Archived at the Flinders Academic Commons:
http://dspace.flinders.edu.au/dspace/
This is the authors’ version of an article accepted for
publication in Current Opinion in Ophthalmology. The original is available by subscription at: http://journals.lww.com/co-
ophthalmology/Abstract/2012/07000/Gene_therapy_for_corneal_dy strophies_and_disease,.9.aspx
Please cite this article as:
Williams,, K.A. and Klebe, S., 2012. Gene therapy for corneal dystrophies and disease, where are we? Current Opinion in Ophthalmology, 23(4), 276-279.
DOI:doi: 10.1097/ICU.0b013e3283541eb6
© 2012 Lippincott Williams & Wilkins, Inc.
Please note that any alterations made during the publishing process may not appear in this version.
Gene therapy for corneal dystrophies and disease, where are we?
Keryn A Williamsa and Sonja Klebeb
a Department of Ophthalmology, Flinders University, Adelaide, Australia
b Department of Anatomical Pathology, Flinders University, Adelaide, Australia
Correspondence to Keryn Williams, Department of Ophthalmology, Flinders Medical Centre, Bedford Park SA 5042, Australia. Tel: +618 8204 4899, fax: +681 8277 0899;
email: [email protected]
Number of words excluding references = 2251 (2500 max excluding refs)
Keywords
viral vectors, nanoparticle gene delivery, corneal dystrophies, neovascularization, scarring and haze, corneal transplantation
Abstract
Purpose of review
We assess studies on vector systems for delivery of transgenes to the cornea that have been published over the last year, and summarise new work on the identification of specific transgenes for corneal diseases.
Recent findings
Adeno-associated viral vectors (AAV) are increasingly being successfully applied to the cornea, although transgene expression requires corneal epithelial debridement, or intrastromal injection of the vector. Gene delivery platforms based on nanoparticles of chitosan or gold also show promise. Over-expression of vasoinhibin- 1 or decorin, or siRNA-mediated blockade of the cannabinoid receptor CB1, can all reduce corneal neovascularization. Over-expression of decorin or matrix metalloproteinase 14 can reduce corneal fibrosis and haze, while over-expression of c-Met accelerates epithelial wound healing. Induction of corneal endothelial cell replication by over-expression of E2F2, p16 or p21 can maintain or even increase corneal endothelial cell density in eye bank corneas. Over-expression of the anti- apoptotic transgenes Bcl-xL or p35 significantly enhances corneal endothelial cell survival and reduces apoptosis in stored human corneas.
Summary
Despite a wealth of information on methods for the delivery of nucleic acids to the human cornea, and ever-increasing information transgenes with substantial therapeutic potential, gene therapy for corneal disorders has yet to reach the clinic.
Key Points
• Adeno-associated viral vectors (AAV), and delivery platforms based on
nanoparticles, are being successfully applied to the cornea.

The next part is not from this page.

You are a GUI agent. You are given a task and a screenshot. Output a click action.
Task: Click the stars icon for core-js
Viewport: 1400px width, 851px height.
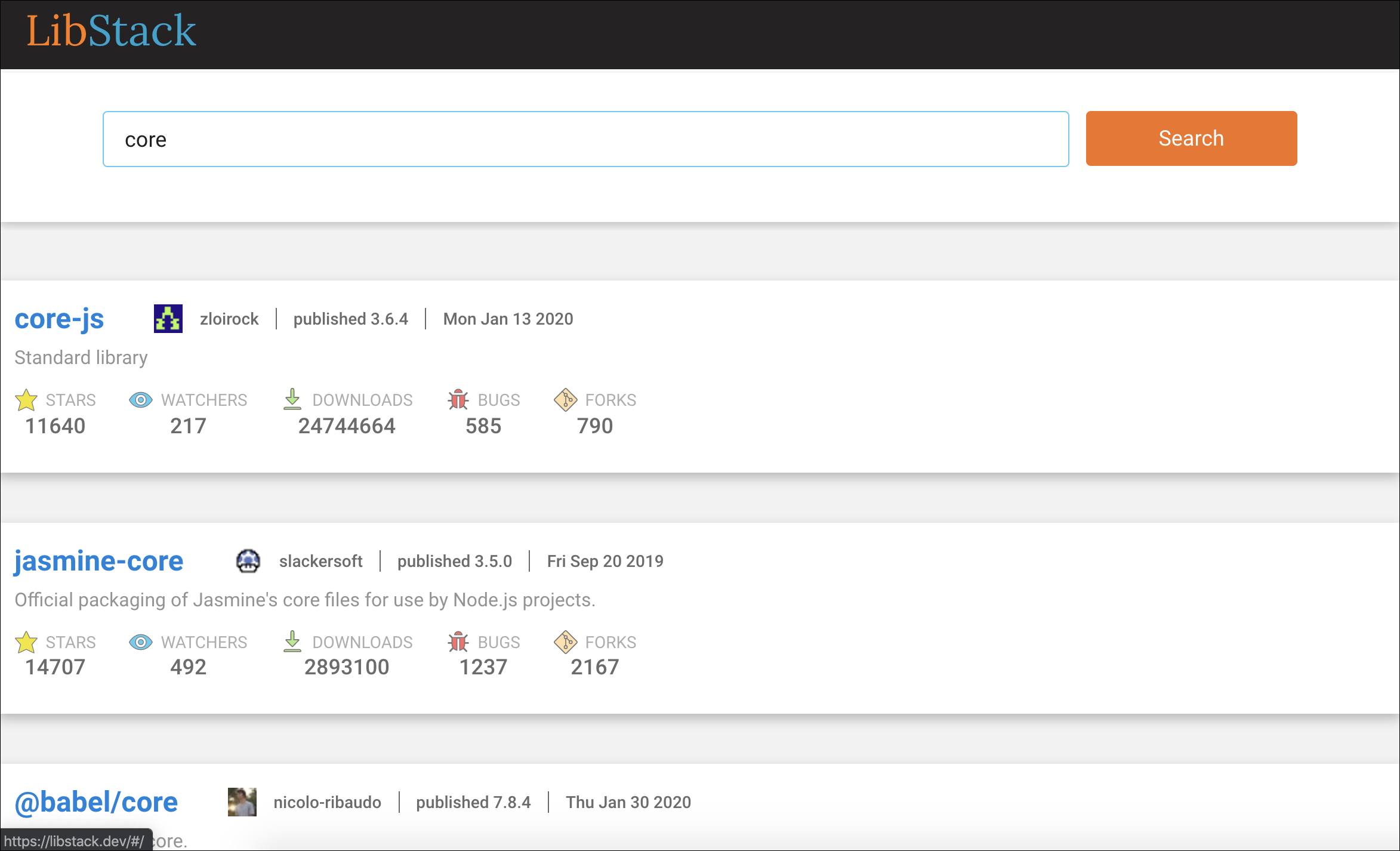27,400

• Corneal neovascularization can be reduced by over-expression of inhibin-1 or
decorin. Blockade of the CB1 cannabinoid receptor shows particular promise because of its specificity for actively-proliferating endothelial cells.
• Use of gene therapy to prevent stromal scarring and haze after refractive
surgery, or to accelerate corneal epithelial healing, now appears within reach.
• Gene transfer approaches designed to increase or maintain corneal
endothelial cell density in human donor corneas retrieved for corneal transplantation include the reduction of endothelial cell apoptosis, or the induction of endothelial cell replication by modulation of the cell cycle.
• Despite ever-increasing availability of suitable viral and non-viral vector delivery systems, and a plethora of suitable transgenes, gene therapy for the human cornea has yet to reach clinical practice.
Introduction
Gene therapy for the correction of diseases affecting the cornea has been mooted for twenty years, and has been applied in a wide variety of experimental models. In this review, we assess recent work on vector systems for delivery of transgenes to the cornea, and also examine the outcomes of delivery of specific transgenes for specific conditions. Virtually all the reported work on corneal gene therapy over the past year has been in animal models, or on human cells in vitro or on human corneas ex vivo.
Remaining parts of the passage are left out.